INFORMATION GIVEN:
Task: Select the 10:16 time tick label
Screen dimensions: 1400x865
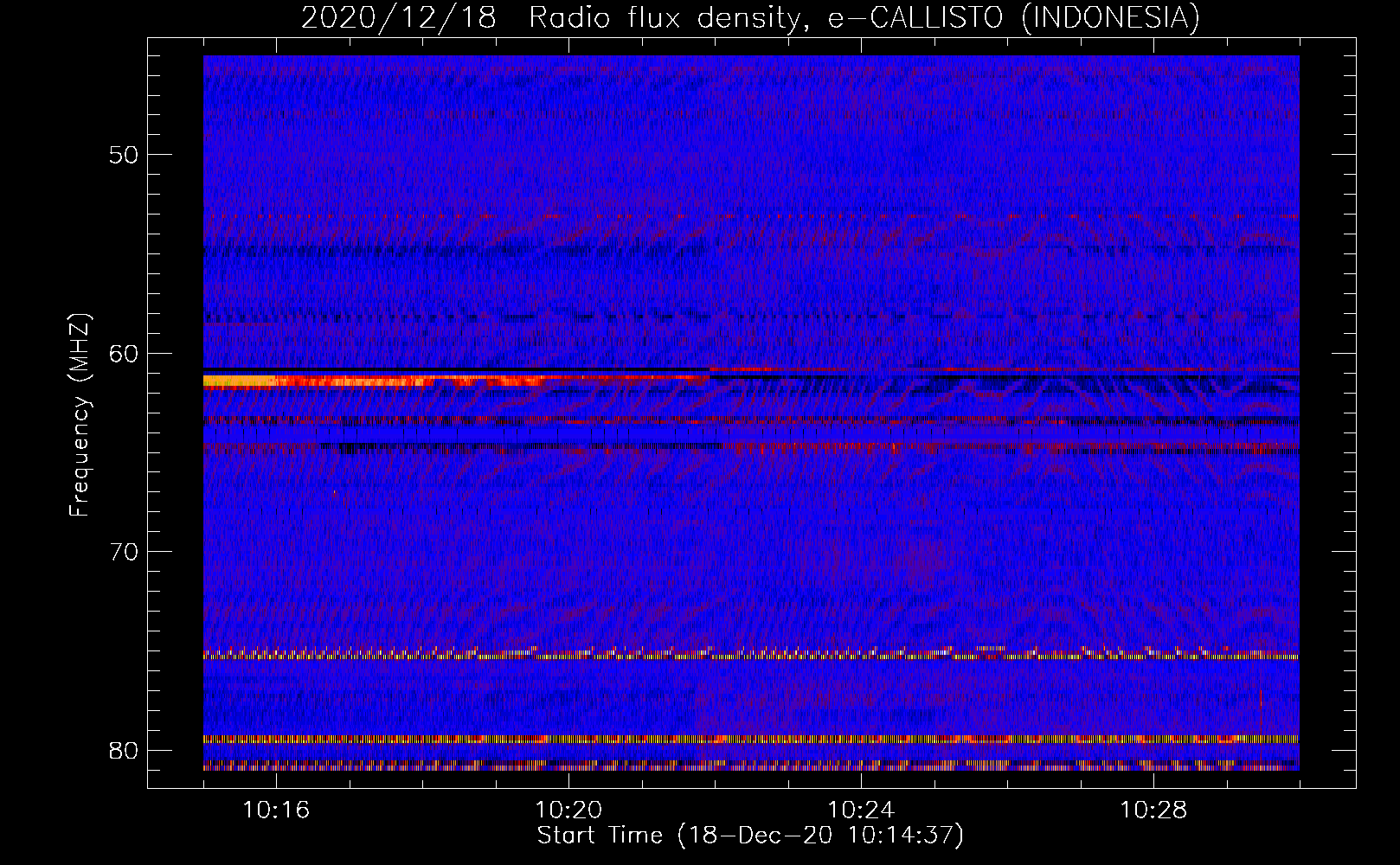Action: [276, 811]
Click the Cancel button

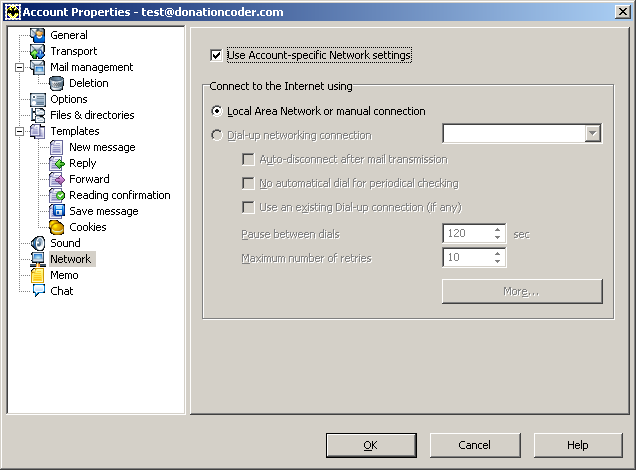(475, 445)

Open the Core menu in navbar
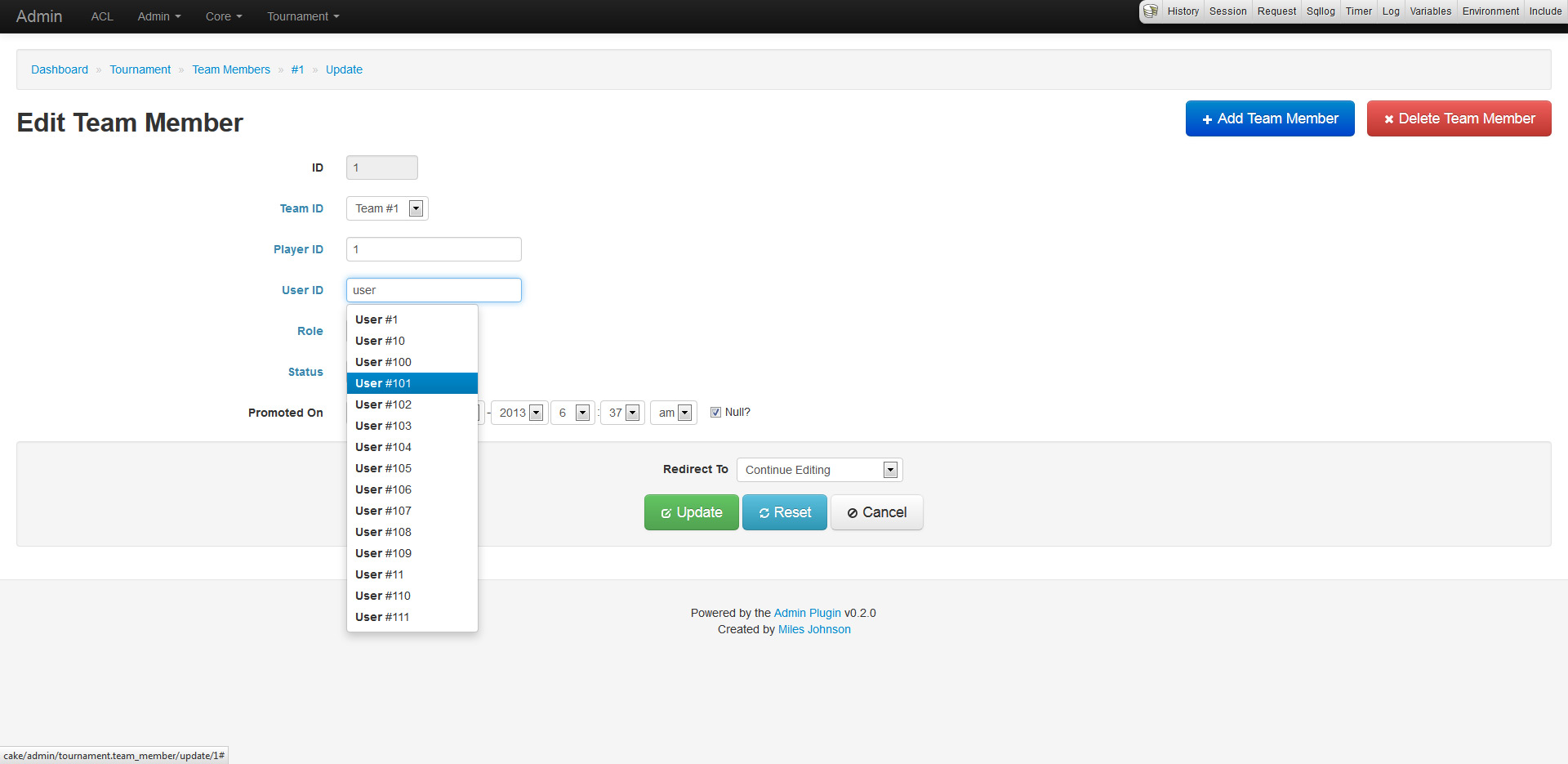(x=223, y=16)
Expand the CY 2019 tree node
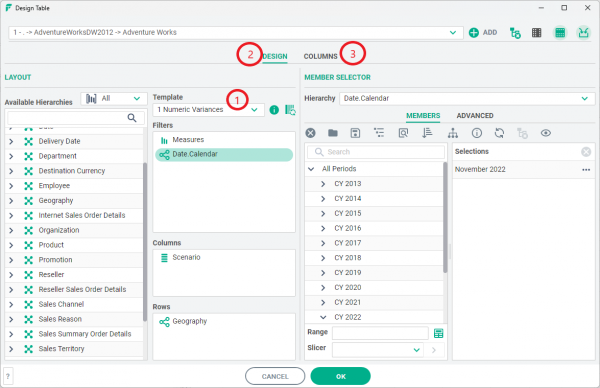Screen dimensions: 600x388 point(323,273)
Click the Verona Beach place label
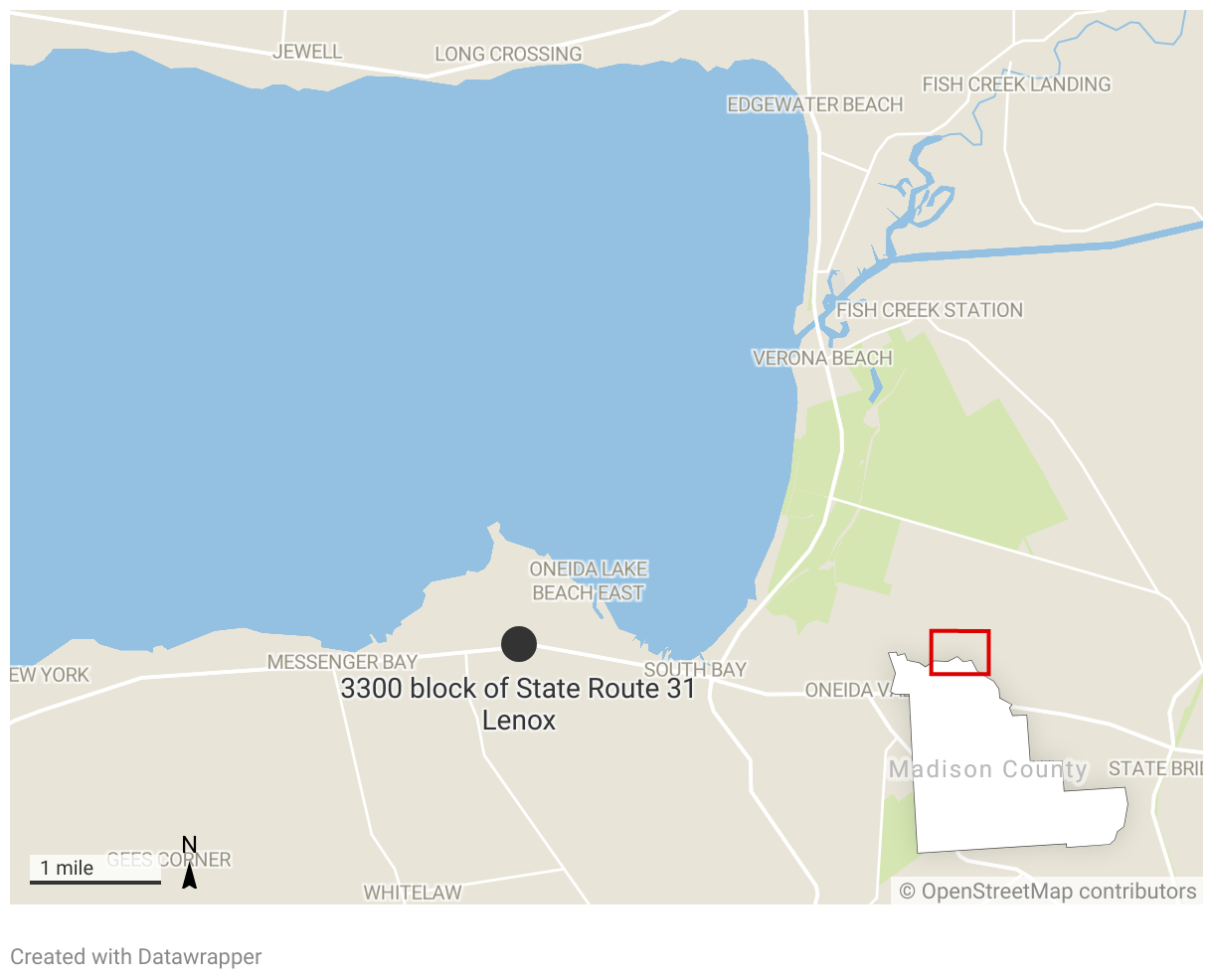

WHAT IS REQUIRED: Output the data exactly. Pictures don't belong in the result.

RESPONSE BOX:
Task: Select the 10:16 time tick label
Screen dimensions: 1400x865
Action: [276, 811]
Click the Cancel button

(475, 445)

Open the Core menu in navbar
(x=223, y=16)
Expand the CY 2019 tree node
Screen dimensions: 600x388 point(323,273)
Click the Verona Beach place label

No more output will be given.